Task instructions: Please take the rows from the line containing "This screenshot has height=371, width=455." through the line containing "[x=217, y=236]", switch each "Instruction" to "Goal", and return only those lines with everything else left as is.

Records to process:
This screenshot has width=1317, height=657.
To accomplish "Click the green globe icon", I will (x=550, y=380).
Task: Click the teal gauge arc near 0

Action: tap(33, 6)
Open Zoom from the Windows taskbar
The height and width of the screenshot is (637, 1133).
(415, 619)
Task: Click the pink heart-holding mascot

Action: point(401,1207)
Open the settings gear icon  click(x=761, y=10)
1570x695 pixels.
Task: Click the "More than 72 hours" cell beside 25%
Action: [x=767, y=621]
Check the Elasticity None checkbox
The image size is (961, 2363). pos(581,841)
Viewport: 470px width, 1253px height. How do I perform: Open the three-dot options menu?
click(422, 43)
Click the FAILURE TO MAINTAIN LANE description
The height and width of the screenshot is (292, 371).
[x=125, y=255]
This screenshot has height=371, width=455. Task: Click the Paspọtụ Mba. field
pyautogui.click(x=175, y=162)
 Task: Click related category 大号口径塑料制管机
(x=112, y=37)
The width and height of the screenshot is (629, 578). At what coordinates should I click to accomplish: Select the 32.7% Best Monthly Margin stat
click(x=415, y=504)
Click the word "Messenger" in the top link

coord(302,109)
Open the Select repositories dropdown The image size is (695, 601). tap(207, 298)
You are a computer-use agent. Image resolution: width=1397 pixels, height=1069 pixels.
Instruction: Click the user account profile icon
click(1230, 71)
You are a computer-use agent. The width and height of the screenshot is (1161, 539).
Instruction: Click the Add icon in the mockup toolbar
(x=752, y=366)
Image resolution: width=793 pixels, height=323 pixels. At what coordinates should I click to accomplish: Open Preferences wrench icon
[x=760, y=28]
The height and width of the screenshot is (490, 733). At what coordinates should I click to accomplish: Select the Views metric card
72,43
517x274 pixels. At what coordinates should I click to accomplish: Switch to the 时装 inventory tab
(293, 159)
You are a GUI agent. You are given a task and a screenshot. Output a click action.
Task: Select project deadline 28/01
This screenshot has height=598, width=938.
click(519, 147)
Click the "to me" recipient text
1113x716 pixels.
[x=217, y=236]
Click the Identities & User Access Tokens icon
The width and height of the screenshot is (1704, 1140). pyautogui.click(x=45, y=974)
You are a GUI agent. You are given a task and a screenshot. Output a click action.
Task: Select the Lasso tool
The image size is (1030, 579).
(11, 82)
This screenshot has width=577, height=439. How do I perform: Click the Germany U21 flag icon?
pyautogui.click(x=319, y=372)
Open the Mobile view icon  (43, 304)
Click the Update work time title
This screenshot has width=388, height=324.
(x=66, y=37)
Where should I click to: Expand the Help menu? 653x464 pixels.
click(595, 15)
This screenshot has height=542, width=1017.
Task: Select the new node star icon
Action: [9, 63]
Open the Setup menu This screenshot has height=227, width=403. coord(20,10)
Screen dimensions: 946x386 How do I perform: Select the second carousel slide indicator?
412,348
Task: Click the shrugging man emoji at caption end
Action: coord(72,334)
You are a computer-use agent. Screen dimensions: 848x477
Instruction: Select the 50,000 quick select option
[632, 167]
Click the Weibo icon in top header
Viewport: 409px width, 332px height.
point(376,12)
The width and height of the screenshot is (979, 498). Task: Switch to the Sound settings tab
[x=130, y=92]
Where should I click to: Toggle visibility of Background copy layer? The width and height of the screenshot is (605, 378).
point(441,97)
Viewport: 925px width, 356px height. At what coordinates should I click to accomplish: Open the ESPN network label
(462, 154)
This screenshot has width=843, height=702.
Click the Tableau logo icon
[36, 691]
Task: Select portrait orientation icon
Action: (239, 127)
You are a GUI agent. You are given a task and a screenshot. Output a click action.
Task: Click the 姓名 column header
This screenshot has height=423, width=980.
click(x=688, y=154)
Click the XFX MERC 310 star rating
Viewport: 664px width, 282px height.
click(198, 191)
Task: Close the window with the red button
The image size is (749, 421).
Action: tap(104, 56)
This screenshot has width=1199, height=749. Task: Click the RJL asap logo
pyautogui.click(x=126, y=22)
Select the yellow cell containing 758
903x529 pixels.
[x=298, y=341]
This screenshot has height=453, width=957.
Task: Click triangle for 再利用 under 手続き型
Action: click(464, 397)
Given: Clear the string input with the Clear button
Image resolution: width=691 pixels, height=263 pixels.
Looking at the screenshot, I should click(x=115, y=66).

Output for this task:
This screenshot has height=371, width=455. Task: Click the Paspọtụ Mba. field
pyautogui.click(x=175, y=162)
 Task: Click related category 大号口径塑料制管机
(x=112, y=37)
The width and height of the screenshot is (629, 578). At what coordinates should I click to accomplish: Select the 32.7% Best Monthly Margin stat
click(x=415, y=504)
Click the word "Messenger" in the top link

coord(302,109)
Open the Select repositories dropdown The image size is (695, 601). tap(207, 298)
You are a computer-use agent. Image resolution: width=1397 pixels, height=1069 pixels.
Goal: Click the user account profile icon
click(1230, 71)
You are a computer-use agent. The width and height of the screenshot is (1161, 539).
Goal: Click the Add icon in the mockup toolbar
(x=752, y=366)
Image resolution: width=793 pixels, height=323 pixels. At what coordinates should I click to accomplish: Open Preferences wrench icon
[x=760, y=28]
The height and width of the screenshot is (490, 733). At what coordinates should I click to accomplish: Select the Views metric card
72,43
517x274 pixels. At what coordinates should I click to accomplish: Switch to the 时装 inventory tab
(293, 159)
You are a GUI agent. You are given a task and a screenshot. Output a click action.
Task: Select project deadline 28/01
This screenshot has height=598, width=938.
click(519, 147)
Click the "to me" recipient text
1113x716 pixels.
[x=217, y=236]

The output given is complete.